Fire burn and cauldron bubble…

April 19, 1996

Howdy folks. It’s Friday again, and a stormy, blustery Friday it is too. But the weather is probably different depending on where you are, so instead I’ll talk about something you find everywhere: grocery stores. Have you ever wondered who buys some of the stuff you see in grocery stores? I was in the meat section the other day looking for Pop Tarts, and I found this whole part of the meat section filled with stuff with had purple labels that said "Mature". Now, I don’t know anything about graphic design or anything like that, but if I had designed those labels, I probably would not have chosen a color that would accentuate so well the green tinge of the meat.
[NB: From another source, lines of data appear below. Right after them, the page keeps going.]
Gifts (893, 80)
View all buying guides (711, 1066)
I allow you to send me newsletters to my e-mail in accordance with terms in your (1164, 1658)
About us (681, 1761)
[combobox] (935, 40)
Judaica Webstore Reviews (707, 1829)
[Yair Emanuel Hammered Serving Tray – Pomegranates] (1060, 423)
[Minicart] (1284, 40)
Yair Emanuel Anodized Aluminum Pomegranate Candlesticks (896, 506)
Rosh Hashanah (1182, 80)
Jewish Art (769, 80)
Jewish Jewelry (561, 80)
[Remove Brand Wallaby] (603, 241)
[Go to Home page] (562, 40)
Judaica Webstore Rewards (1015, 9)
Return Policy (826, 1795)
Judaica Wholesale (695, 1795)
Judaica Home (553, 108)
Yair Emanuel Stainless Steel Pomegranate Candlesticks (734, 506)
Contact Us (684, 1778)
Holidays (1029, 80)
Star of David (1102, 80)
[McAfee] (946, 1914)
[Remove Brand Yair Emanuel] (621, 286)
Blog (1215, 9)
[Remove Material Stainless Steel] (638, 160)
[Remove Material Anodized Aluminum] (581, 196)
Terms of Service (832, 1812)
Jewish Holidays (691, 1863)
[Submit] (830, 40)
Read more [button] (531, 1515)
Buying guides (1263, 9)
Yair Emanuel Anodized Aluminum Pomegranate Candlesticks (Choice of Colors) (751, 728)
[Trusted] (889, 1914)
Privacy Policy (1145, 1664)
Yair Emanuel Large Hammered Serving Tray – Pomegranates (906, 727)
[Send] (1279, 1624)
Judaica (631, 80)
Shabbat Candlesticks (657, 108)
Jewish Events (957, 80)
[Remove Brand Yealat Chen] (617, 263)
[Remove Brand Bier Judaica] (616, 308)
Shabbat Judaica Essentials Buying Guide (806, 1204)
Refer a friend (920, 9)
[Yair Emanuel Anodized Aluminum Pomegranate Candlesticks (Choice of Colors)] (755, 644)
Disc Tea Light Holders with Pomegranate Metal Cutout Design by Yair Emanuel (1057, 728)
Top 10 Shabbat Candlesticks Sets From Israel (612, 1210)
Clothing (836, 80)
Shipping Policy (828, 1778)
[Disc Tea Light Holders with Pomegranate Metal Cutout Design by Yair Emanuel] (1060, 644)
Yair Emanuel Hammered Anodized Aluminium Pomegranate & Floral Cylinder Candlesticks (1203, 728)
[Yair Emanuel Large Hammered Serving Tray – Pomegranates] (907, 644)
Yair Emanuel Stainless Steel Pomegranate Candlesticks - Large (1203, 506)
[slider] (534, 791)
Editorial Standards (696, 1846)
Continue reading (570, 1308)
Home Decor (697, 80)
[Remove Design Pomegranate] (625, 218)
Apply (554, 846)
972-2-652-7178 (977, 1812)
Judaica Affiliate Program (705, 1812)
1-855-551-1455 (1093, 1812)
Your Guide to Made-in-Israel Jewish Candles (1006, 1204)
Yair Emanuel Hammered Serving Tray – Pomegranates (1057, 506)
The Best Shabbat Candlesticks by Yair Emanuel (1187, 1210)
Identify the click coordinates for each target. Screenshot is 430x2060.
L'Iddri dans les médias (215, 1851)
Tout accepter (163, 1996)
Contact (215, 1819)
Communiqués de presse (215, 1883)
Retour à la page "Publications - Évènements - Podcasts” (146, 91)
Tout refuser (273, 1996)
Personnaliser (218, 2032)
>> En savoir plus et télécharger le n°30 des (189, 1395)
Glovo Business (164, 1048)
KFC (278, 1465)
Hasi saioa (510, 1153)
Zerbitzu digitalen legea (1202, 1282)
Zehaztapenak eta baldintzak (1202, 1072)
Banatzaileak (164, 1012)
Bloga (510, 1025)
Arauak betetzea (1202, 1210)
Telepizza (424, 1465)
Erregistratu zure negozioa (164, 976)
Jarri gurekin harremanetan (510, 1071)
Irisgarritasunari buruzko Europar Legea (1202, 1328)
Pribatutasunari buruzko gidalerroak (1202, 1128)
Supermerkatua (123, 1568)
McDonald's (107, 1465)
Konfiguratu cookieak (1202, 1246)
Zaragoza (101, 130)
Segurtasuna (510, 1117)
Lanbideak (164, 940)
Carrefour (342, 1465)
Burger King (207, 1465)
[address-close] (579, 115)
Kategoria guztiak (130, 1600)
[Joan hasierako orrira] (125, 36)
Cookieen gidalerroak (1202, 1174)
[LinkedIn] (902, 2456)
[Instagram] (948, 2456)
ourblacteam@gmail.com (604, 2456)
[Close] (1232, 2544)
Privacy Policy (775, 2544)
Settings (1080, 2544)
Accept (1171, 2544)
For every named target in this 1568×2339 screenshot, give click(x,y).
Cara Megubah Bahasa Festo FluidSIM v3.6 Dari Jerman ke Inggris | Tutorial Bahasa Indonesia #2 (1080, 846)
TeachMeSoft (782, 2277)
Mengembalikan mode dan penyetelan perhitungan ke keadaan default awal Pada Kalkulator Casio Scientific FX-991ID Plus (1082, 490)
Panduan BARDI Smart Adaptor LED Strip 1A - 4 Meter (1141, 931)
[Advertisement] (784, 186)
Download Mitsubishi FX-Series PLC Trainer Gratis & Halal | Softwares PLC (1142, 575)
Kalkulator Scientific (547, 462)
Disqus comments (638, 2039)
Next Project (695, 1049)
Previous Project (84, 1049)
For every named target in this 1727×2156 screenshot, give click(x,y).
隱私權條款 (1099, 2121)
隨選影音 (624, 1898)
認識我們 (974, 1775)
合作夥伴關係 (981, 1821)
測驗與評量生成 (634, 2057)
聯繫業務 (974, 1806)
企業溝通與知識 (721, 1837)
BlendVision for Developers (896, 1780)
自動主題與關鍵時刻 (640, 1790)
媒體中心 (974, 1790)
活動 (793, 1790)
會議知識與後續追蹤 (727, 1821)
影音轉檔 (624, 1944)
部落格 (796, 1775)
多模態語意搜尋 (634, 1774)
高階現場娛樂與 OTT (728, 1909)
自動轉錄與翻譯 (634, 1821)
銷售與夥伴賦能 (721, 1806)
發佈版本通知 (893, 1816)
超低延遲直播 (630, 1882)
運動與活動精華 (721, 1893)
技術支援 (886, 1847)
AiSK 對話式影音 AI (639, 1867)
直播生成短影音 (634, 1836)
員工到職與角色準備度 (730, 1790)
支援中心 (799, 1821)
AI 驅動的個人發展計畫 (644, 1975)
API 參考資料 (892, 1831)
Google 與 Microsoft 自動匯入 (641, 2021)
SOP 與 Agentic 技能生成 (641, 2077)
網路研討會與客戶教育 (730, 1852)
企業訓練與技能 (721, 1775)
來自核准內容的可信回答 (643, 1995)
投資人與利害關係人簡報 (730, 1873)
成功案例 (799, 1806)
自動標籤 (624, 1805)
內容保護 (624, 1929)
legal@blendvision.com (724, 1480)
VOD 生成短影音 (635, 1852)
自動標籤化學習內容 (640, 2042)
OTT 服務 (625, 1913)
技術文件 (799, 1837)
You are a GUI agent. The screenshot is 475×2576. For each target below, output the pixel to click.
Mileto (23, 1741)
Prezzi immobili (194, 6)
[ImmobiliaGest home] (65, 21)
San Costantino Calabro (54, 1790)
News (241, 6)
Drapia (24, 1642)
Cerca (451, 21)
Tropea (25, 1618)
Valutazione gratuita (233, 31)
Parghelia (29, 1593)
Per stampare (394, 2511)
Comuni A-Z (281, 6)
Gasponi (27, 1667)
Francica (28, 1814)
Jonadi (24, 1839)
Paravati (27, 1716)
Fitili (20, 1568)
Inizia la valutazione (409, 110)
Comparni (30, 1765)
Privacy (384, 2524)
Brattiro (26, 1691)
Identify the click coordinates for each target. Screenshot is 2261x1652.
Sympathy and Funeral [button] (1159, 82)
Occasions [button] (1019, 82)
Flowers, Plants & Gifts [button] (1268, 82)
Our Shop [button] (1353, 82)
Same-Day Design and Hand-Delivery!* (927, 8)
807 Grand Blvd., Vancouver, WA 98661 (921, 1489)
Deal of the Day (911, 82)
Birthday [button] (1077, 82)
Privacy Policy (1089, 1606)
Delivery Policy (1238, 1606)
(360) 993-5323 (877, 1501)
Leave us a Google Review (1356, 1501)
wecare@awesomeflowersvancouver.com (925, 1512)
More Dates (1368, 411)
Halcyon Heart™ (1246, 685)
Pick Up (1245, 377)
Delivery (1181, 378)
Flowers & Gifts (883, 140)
Needless to say, I’ll leave the mature meat to the mature old men who wander the store talking to their eggs because I prefer hamburgers that have to be cooked instead of sterilized.

Oh, before I give you this week’s unrelated snippet, several of you noticed that last week went by without a single mention of Sri Lanka.

I was met in the parking lot by a couple of thugs named Romesh, and, to make a long story short, I did a special cleansing ritual in the jungle and everything’s all right now.


10. "I see the flat tax wouldn’t apply to you."

9. "Inflation isn’t the only thing going up around here."

8. "I’d like you to exercise my pocket veto."

7. "Could you give my voting lever a little pull?"

6. "I said I wanted to keep the governmetn out of the bedroom, but I didn’t mean this senator."

5. "Hello, my name is Sen. Bob Packwood…."

4. "…and hve you met my friend Sen. Ted Kennedy?"

3. "Would you like to import some fine foriegn salami?"

2. "Do you wanna go stuff the ballot box?"

1. "I’ve got an economic stimulus package right here in my pants…er, uh, pocket."